Required action: Please tally how many lines of the material below include the word "chevron", giving only the number.

Dataset extract:
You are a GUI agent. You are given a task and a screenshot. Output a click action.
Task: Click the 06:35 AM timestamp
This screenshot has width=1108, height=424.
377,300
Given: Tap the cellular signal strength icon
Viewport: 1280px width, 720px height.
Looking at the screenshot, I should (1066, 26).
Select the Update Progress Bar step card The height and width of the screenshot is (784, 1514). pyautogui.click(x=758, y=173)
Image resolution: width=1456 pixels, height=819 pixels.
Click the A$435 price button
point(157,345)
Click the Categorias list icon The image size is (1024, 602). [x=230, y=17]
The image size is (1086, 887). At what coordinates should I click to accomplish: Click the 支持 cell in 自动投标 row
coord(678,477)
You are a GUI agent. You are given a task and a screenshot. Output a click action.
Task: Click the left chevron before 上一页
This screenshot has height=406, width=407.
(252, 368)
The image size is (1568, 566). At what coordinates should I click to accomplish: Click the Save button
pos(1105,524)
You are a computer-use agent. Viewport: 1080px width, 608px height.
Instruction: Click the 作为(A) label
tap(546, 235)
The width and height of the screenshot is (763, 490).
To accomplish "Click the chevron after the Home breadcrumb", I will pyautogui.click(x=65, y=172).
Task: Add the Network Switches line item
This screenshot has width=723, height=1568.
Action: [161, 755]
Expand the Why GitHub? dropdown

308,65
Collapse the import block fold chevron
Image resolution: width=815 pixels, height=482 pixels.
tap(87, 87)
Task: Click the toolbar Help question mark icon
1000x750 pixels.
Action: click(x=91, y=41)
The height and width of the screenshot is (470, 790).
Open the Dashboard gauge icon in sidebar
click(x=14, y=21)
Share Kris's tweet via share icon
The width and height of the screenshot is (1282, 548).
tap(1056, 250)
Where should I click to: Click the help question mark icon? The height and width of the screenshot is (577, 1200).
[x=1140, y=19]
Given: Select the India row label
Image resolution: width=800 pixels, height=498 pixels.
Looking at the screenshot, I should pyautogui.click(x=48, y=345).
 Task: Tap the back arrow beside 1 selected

Written reply: 3